QUOTED TEXT
⁂

Jump rope’s not just for the schoolyard. It’s also a legit (and increasingly trendy) way to work out. But is it worth swapping for your regular running routine?
How many calories you’ll burn running versus jumping rope depends on your current fitness level, your size, and how much you exert yourself.
According to Harvard Health Publishing, here’s roughly how many calories you could burn in 30 mins at 3 different body weights:
|Activity||125-lb. person||155-lb. person||185-lb. person|
|jumping rope (fast)||340||421||503|
|jumping rope (slow)||226||281||335|
|running (7.5 mph, or 8 min/mile)||375||450||525|
|running (5 mph, or 12 min/mile)||240||288||336|
Running may burn slightly more calories, but the two exercises are pretty comparable. Either one will give you a hardcore cardio workout, so you can’t go wrong!
So, which one’s better for your health — running or rope? That depends on your priorities. Here’s what to know.

⁂

WRITTEN TASKS
(a) Please shorten the paragraph of the jump rope article that begins "Running may burn slightly more calories" and keep its main points.
(b) In the jump rope article, how many calories does a 155-lb. person burn in 30 minutes of fast rope jumping?
The listing below isn't needed for anything here.

GIVEN MATERIAL
⁂

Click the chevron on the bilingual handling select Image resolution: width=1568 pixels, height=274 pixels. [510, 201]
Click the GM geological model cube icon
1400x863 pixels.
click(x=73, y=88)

⁂

RESPONSES IN ORDER
(a) Running may burn a few more calories, but the two are close, and either one gives an intense cardio workout.

(b) 421 calories.